No one could accuse Ajit Pai, President Trump’s appointee as chairman of the Federal Communications Commission, of concealing his intention to kill network neutrality.
As more ISPs merged with content companies — the cable firm Comcast acquiring NBCUniversal, for instance — the opportunity for such conflicts of interest mushroomed.
The Biden order asks the FCC to “Restore Net Neutrality rules undone by the prior administration.” Consumer advocates warn that this won’t be easy in the short term, however: The FCC is currently deadlocked 2-2 between Democrats and Republicans.
That’s an artifact of the 2020 lame-duck GOP Senate, which confirmed a Trump nominee to the commission on the eve of Biden’s inauguration; without that action, the FCC would have a 2-1 Democratic majority today.
In related internet issues, Biden’s executive order also asks the FCC to limit early termination fees by ISPs, which interfere with competition, and to prohibit exclusivity deals between ISPs and landlords, which reduce tenants’ choices for service.
Biden’s order takes a run at this most intractable feature of the U.S. healthcare system. It prompts the Food and Drug Administration to work with states and tribes to allow the importation of prescription drugs from Canada, where they often cost a fraction of their U.S. prices.
The order also asks the FTC to ban “pay for delay” arrangements, in which manufacturers of brand-name drugs pay generic drug makers to keep their cheaper versions off the market, thus preserving the brand-name firms’ excessive profits.
We know all about the benefits in store for us when big hospital chains merge and bigger health insurance companies grow even bigger: Lower prices.
The order also gives the Department of Health and Human Services 120 days to promulgate rules allowing hearing aids to be sold over the counter. Currently, obtaining the devices requires a consultation with a doctor or specialist, which the White House says contributes to driving the average cost to $2,500 or more.
Congress passed a law in 2017 to allow over-the-counter sales, but Trump’s FDA never got around to issuing the required regulations.
Biden’s order also shines a spotlight on hospital mergers. As the fact sheet notes, “thanks to unchecked mergers, the ten largest healthcare systems now control a quarter of the market.” Many experts have found that these often result in higher prices and less choice for patients. Biden wants the Department of Justice and the FTC to tighten their scrutiny of mergers in this space.

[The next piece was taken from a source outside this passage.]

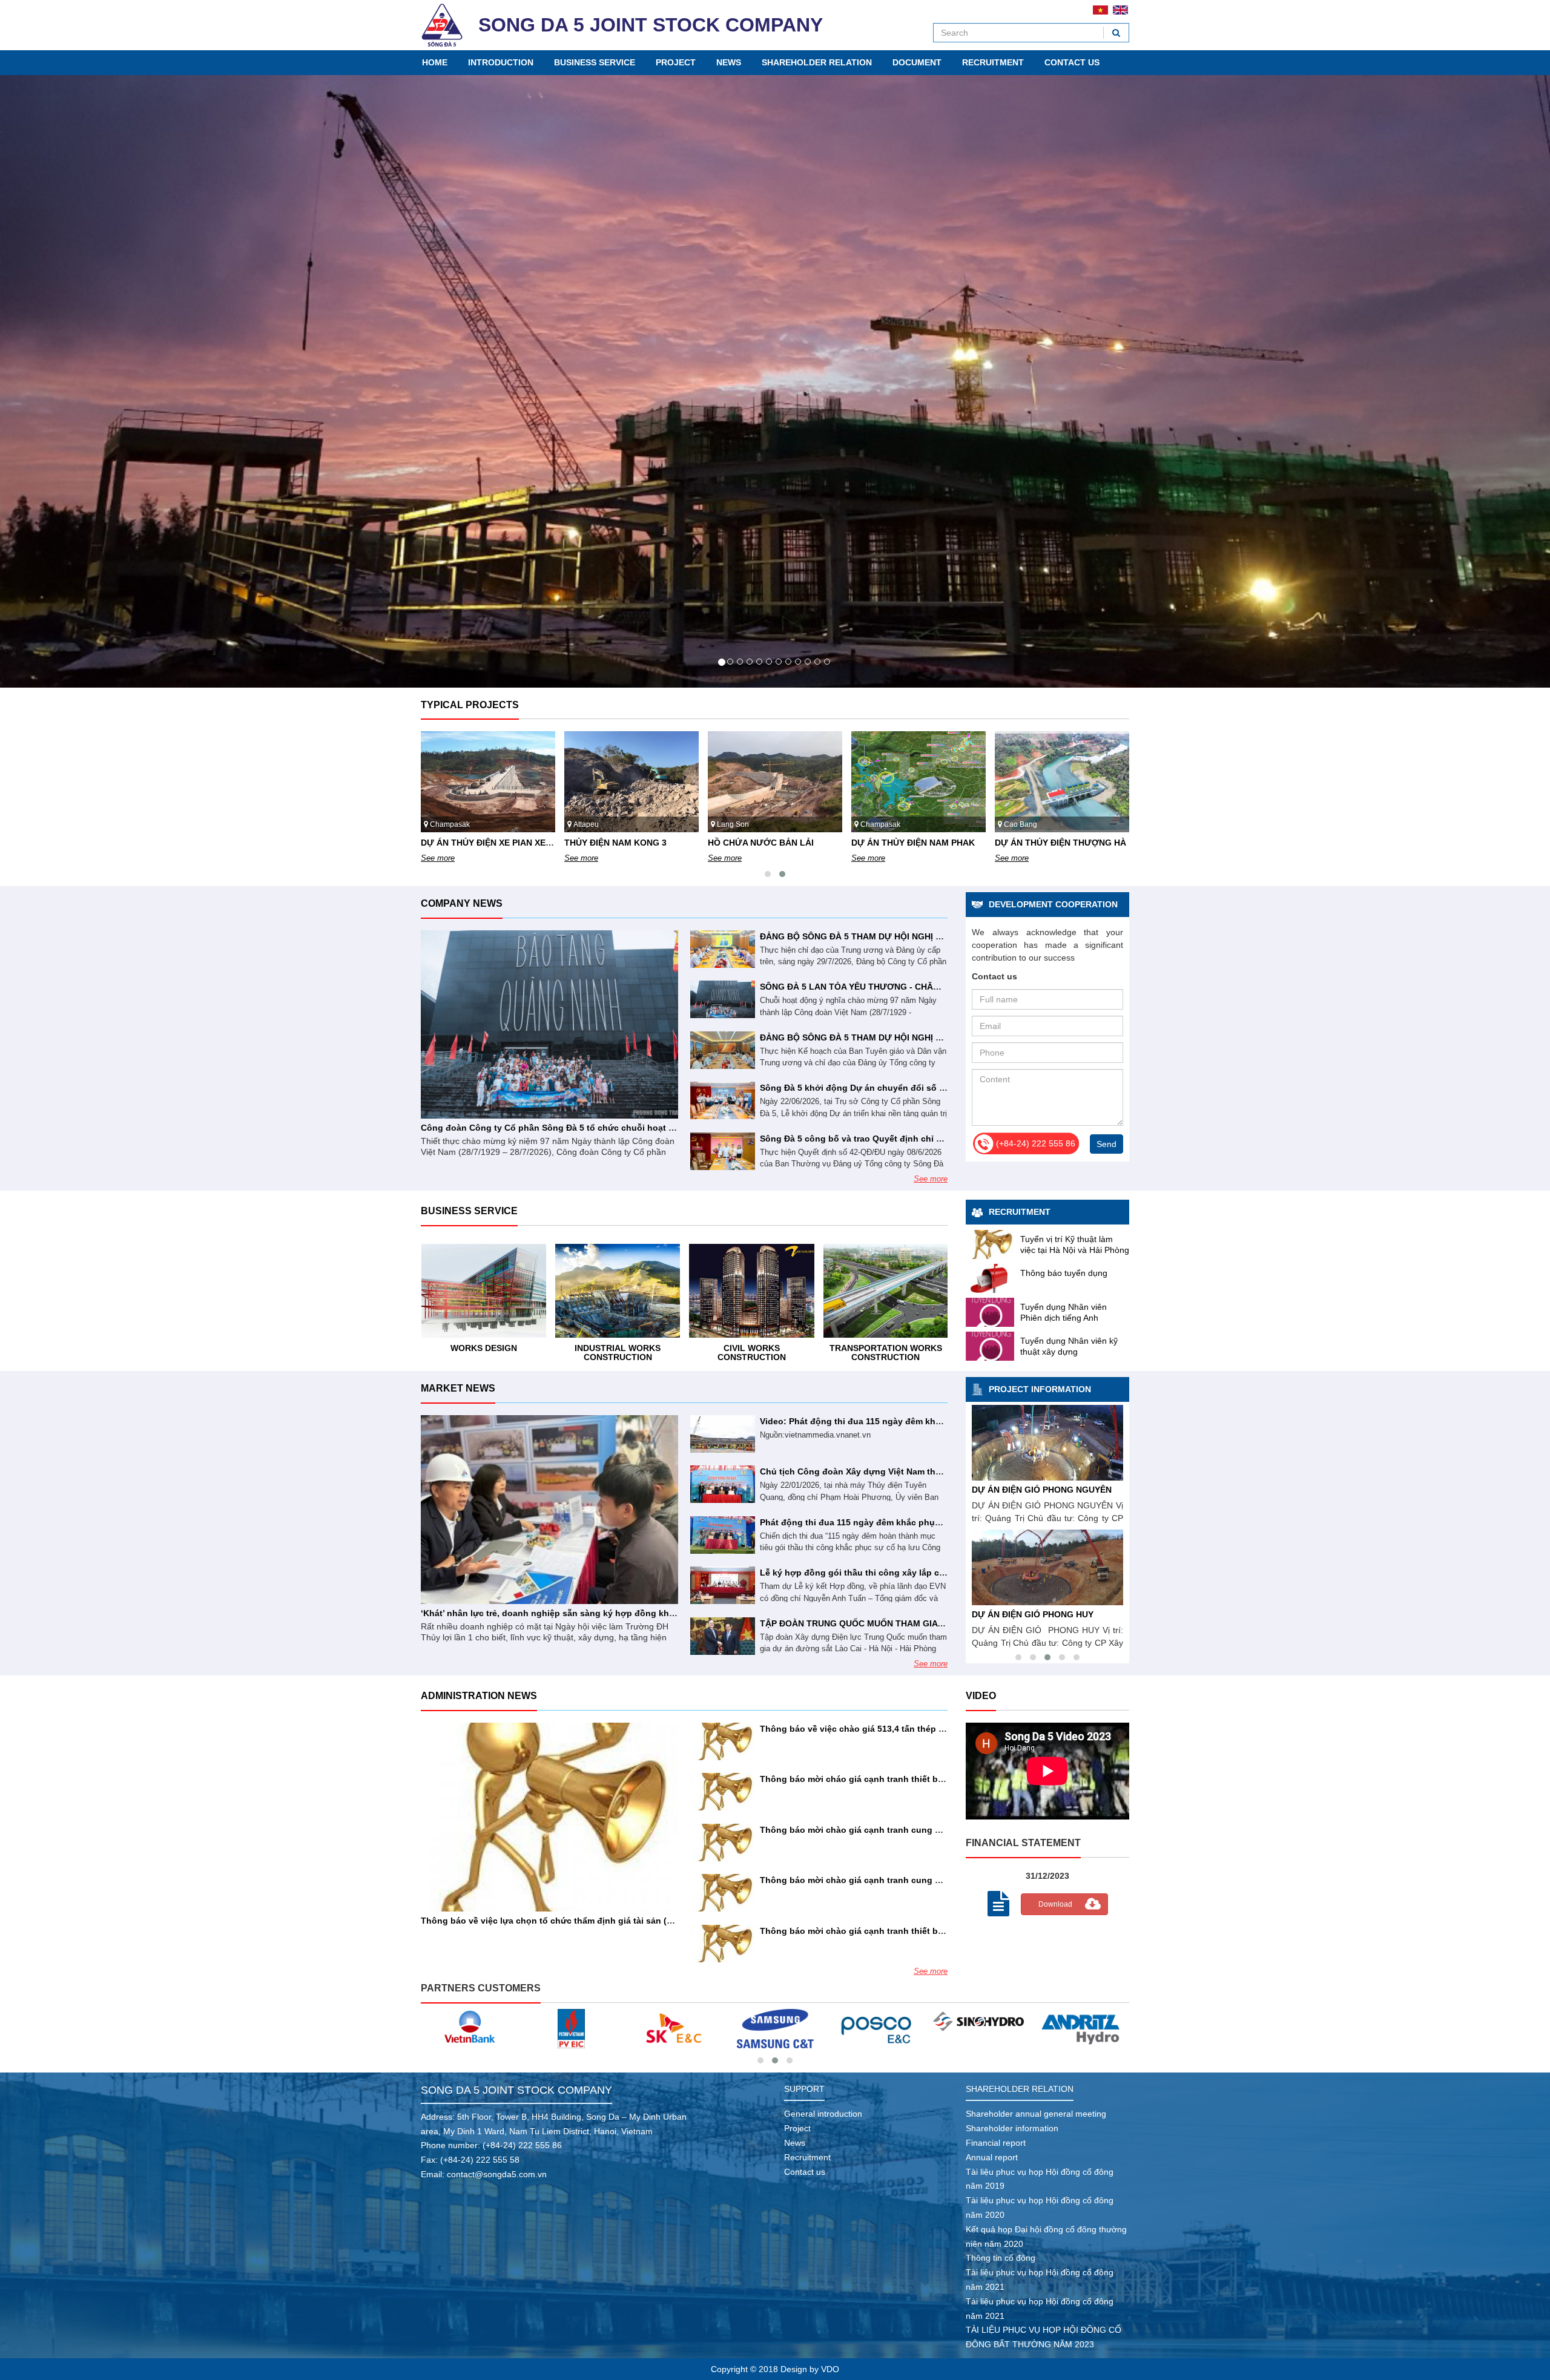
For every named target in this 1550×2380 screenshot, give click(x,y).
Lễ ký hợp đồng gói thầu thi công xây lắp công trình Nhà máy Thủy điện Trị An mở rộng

The order aims to make it easier for workers to change jobs. Biden wants the FTC to ban or limit noncompete agreements, which currently handcuff as many as 60 million workers.
Biden also urges the FTC to take a closer look at occupational licensing rules, which currently apply to more than 25% of all workers, up from 5% in the 1950s. Some of this licensing aims to protect the public from untrained employees in risky jobs, but other rules apply to services that don’t pose a direct threat to the public “even if a practitioner is unqualified,” according to a 2019 report by the National Conference of State Legislatures.
In some of those cases, licensing requirements are merely a means for incumbent practitioners to raise the bar against new entrants by mandating costly training programs and qualification exams.
There’s much more to the executive order, and even more than that to be done to rein in big business. Indeed, what may be most dispiriting about an executive order that aims to place the consumer back in the forefront of commercial relationships is that it barely scratches the surface of all the ways businesses take advantage of their customers and other stakeholders. But it’s a start.